Streng war es dem glücklichen Muttergottesträger eingechärft worden, ja über seinen Auftrag zu schweigen. Die Einsegnung verlief möglichst ohne Aufsehen. Auch Kommissär Räss war verhindert, die Einsegnung selbst vorzunehmen. In seinem Auftrag zog gegen Ende Juli 1895 ein einfacher Pater ganz allein über Sonnenhalb nach dem Ahorn,vollzog im Beisein des Alppächters, Andres Anton Manser, die Einsegnung und kehrte über Triebern zurück. Da meldete er dem Fochsehambisch: "So, jetzt wär's in Ordnung!", und zum "Bueb" gewendet: "Dich hätte ich als Ministrant brauchen können!" Die Stellungnahme der kirchlichen Vorgesetzten war immer noch aus Gründen der Klugheit sehr zurückhaltend, vom Gedanken des Ratsherrn in der Apostelgeschichte geleitet: "Ist das Werk Gottes Werk, können wir nichts dagegen; ist es aber Menschenwerk, wird es von selbst zerfallen!"

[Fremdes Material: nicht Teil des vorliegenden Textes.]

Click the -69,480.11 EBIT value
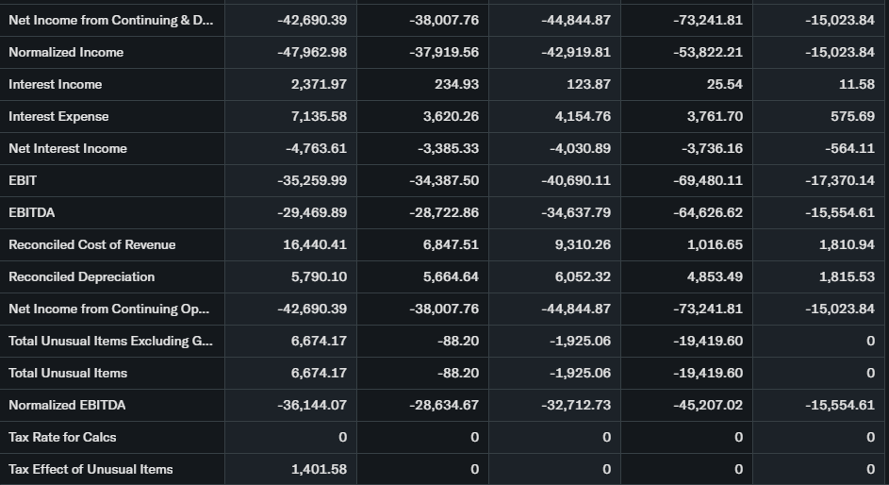(x=707, y=180)
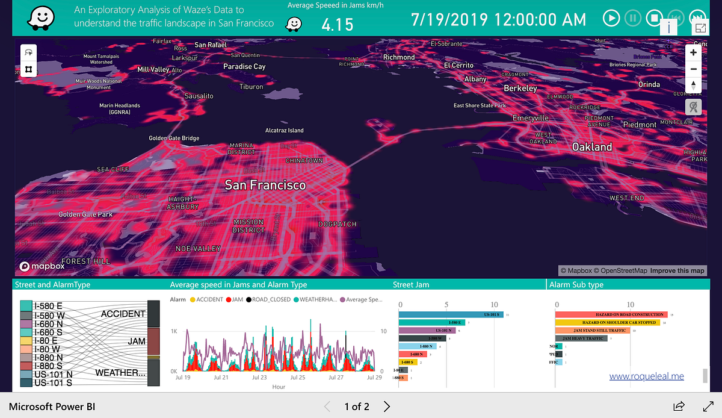The width and height of the screenshot is (722, 418).
Task: Zoom in using the map plus control
Action: coord(693,53)
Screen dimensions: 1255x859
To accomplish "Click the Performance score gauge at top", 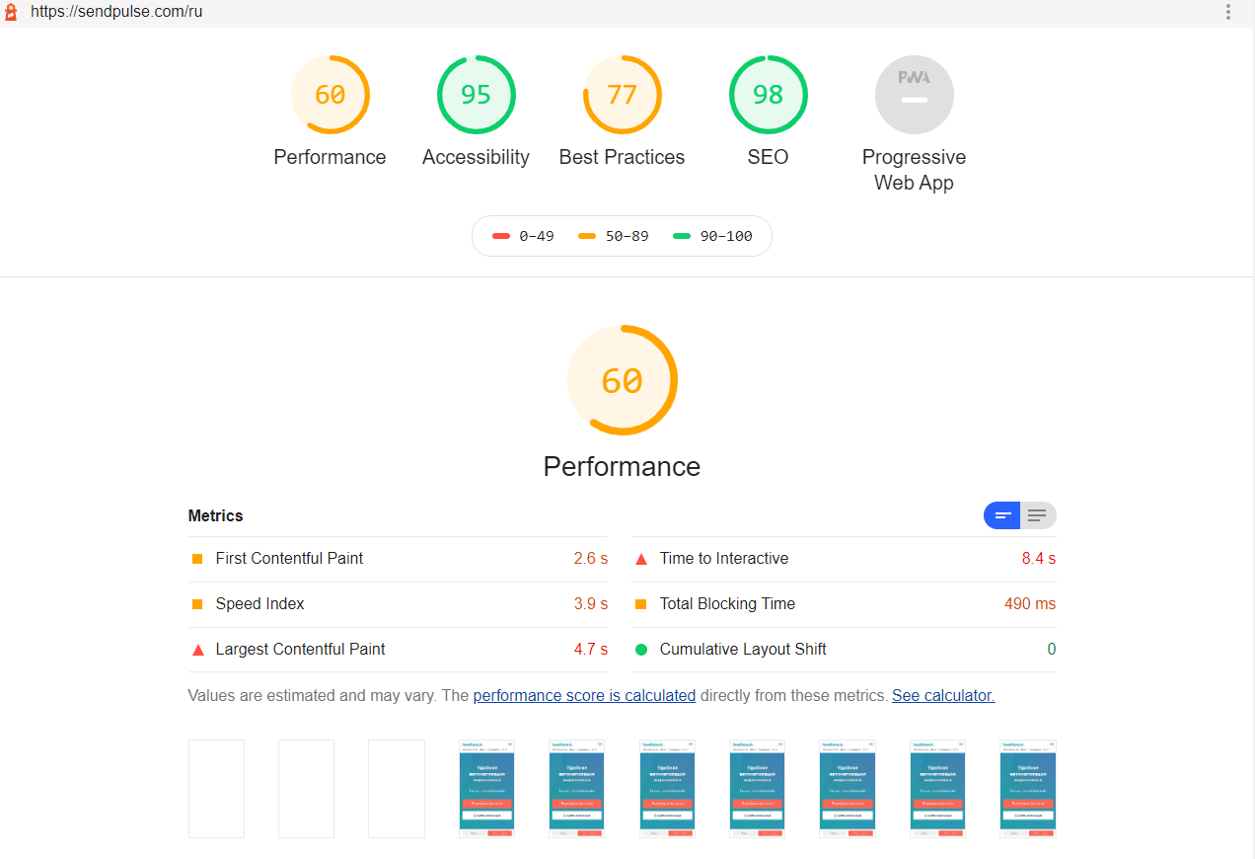I will [x=330, y=95].
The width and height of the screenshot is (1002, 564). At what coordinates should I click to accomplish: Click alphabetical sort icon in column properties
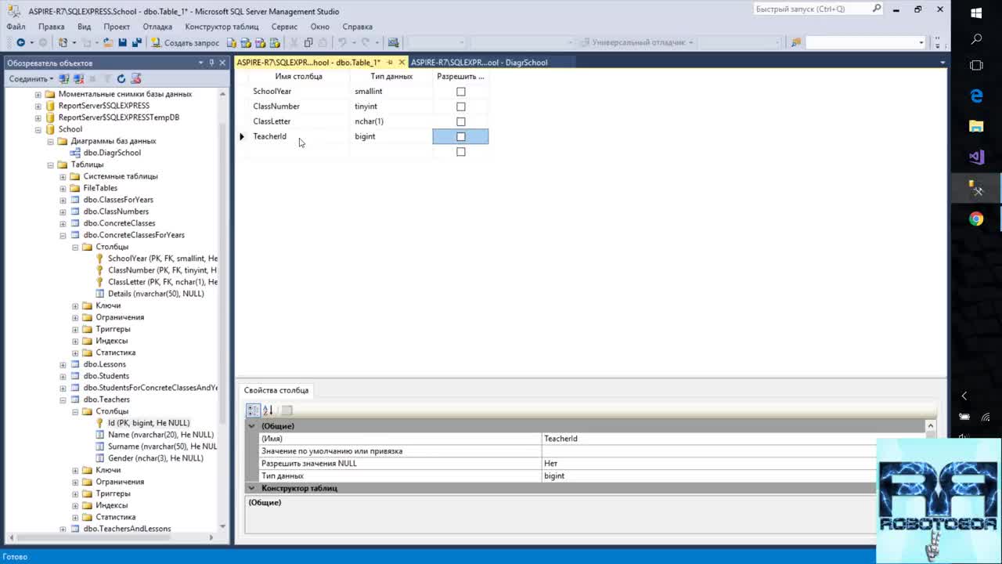click(x=268, y=410)
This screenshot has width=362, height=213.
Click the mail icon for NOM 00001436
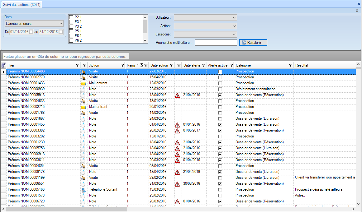83,83
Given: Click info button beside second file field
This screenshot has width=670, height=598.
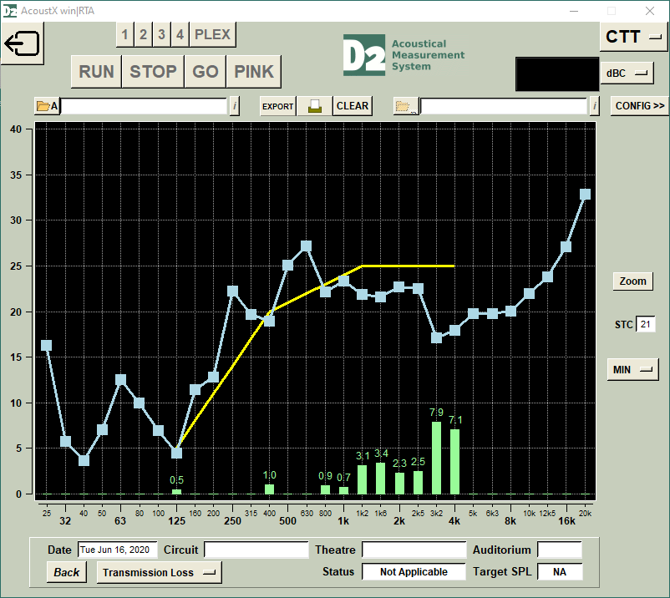Looking at the screenshot, I should pyautogui.click(x=594, y=106).
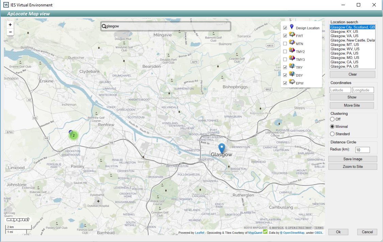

Und es erwies sich als Gotteswerk! Der hl. Geist erweckte immer zahlreichere Pilger; mit Anliegen schwer beladen zogen sie zum Ahorn. Viele trieb auch die Neugierde, um am Gnadenbild die Spuren der früheren Verwüstungen zu sehen. Bald krönte ein Türmchen das kleine Heiligtum. Ein Glöcklein sendet seither täglich seinen dreifachen Avegruß über Tal und Berge und muntert auf zum Vertrauen auf die Mutter vom Ahorn!
Nun, liebe Mutter vom Ahorn, milde Königin, gedenke, wie's auf Erden unerhört, daß zu dir ein Pilger lenke, der verlassen wiederkehrt!
Maria, "aurora consurgens, austeigende Morgenröte!"